Abstract: Modern science emerged from reasoning over repeatedly-observed planetary motions. We present Gravity-Bench-v1, an environment-based benchmark that challenges AI agents on tasks that parallel this historical development. Gravity-Bench-v1 evaluates agents on the discovery of physics concealed within a dynamic environment, using rigorous gravitational dynamics simulations.
Gravity-Bench includes out-of-distribution cases, i.e. with physics that deviates from the real world, to evaluate true scientific generalization capabilities. Agents must plan to collect data within an experimental budget and must perform a dynamic form of data analysis and reasoning to solve tasks efficiently. Our benchmark admits an open-ended space of solutions.
Technically at an upper-undergraduate level, our benchmark proves challenging to baseline AI agents. Gravity-Bench-v1 and planned extensions should help map out AI progress towards scientific discovery capabilities.
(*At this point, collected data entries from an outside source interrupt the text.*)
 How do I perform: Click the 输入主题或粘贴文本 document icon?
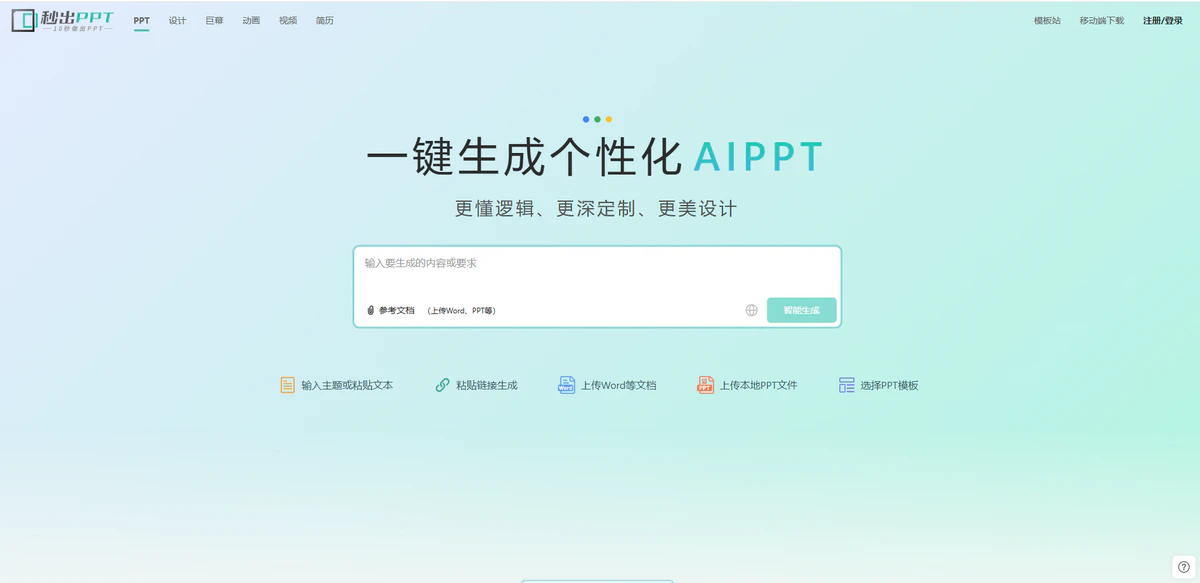(287, 385)
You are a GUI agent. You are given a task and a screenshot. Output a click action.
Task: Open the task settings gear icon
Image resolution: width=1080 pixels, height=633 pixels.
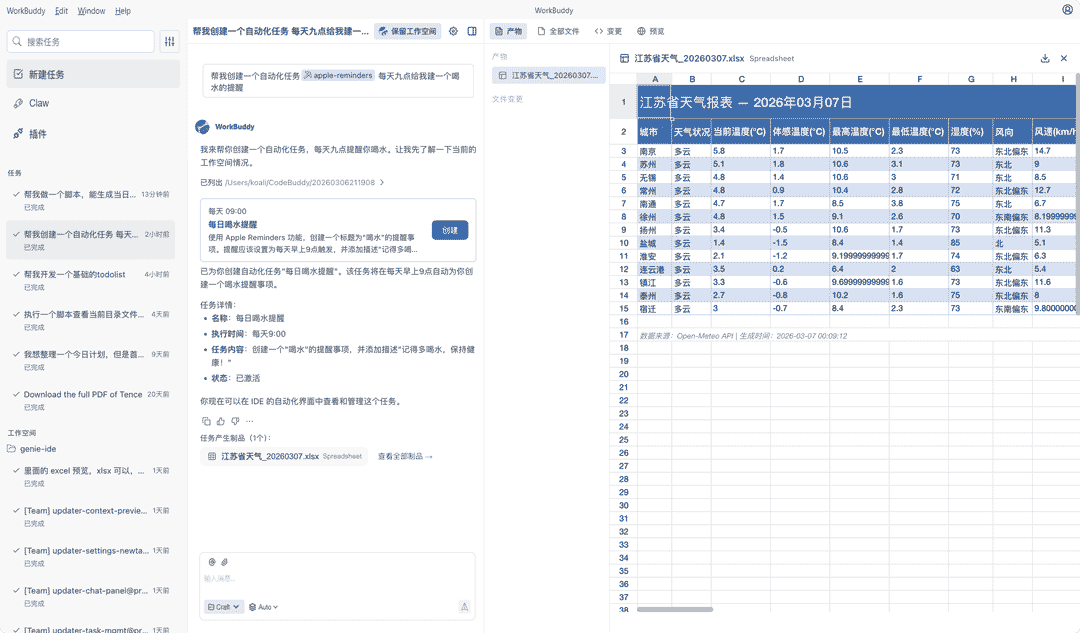(x=453, y=31)
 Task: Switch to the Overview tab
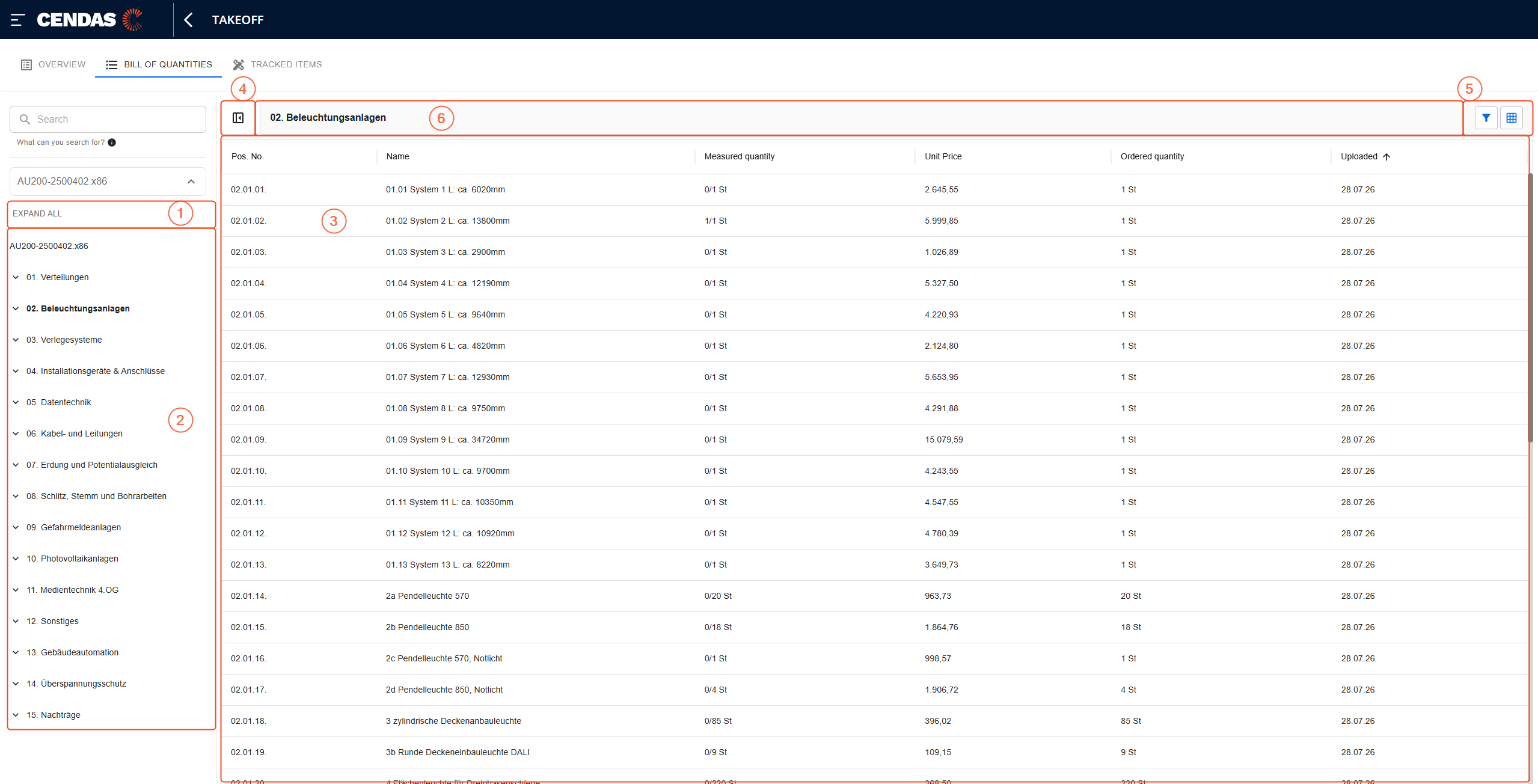(53, 64)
Traditional benchmarks, such as those focused on knowledge evaluation or general problem-solving capabilities, fall short of what is needed when it comes to evaluating an AI agent's capacity for discovery under normal scientific conditions of uncertainty and novelty.
To address this gap, we introduce GravityBench, a new benchmark specifically designed to evaluate the scientific reasoning and discovery capabilities of AI agents within a controlled, physics-based environment. This benchmark is inspired by the historical development of science (the two-body problem of gravitational dynamics) and leverages high-fidelity machine-precision simulation tools to build an environment where AI agents can interact with and explore a two-body gravitational system.
GravityBench challenges agents to actively reason about observations, plan strategically under resource constraints, and generalize beyond familiar textbook knowledge. We believe current limitations in these areas show gaps in AI agents' understanding of the scientific discovery process.
Overview of GravityBench architecture and workflow.
We designed detailed gravitational two-body system simulations incorporating factors such as displacement of the center-of-mass, proper motion, drag forces, and modified gravitational laws (with power-law exponents differing from Newtonian gravity). Each of these distinctive scenarios tests not only raw scientific reasoning skill but also the strategies used by the model during experimentation and discovery.
Agents interact through an observation interface, capable of providing up to 100 data-points over a set simulation runtime. To succeed, agents must identify which measurements would most effectively reduce uncertainty, reflecting crucial scientific reasoning skills.
Our range of tasks include challenging problems: such as determining how we modified gravity or determining the coefficient of drag that has been added to the system.
We define problem-specific accuracy thresholds based on comparison to expert solutions, modeling realistic experimental limitations rather than arbitrary correctness criteria.
Our experiments show that current AI models consistently fail at careful experimental planning, significantly underusing their observation budgets. Under full-data access: The top model (o4-mini-high) achieved 74%. However, when limited to a 100 observation budget: performance dropped to 49%, highlighting significant weaknesses in strategic reasoning.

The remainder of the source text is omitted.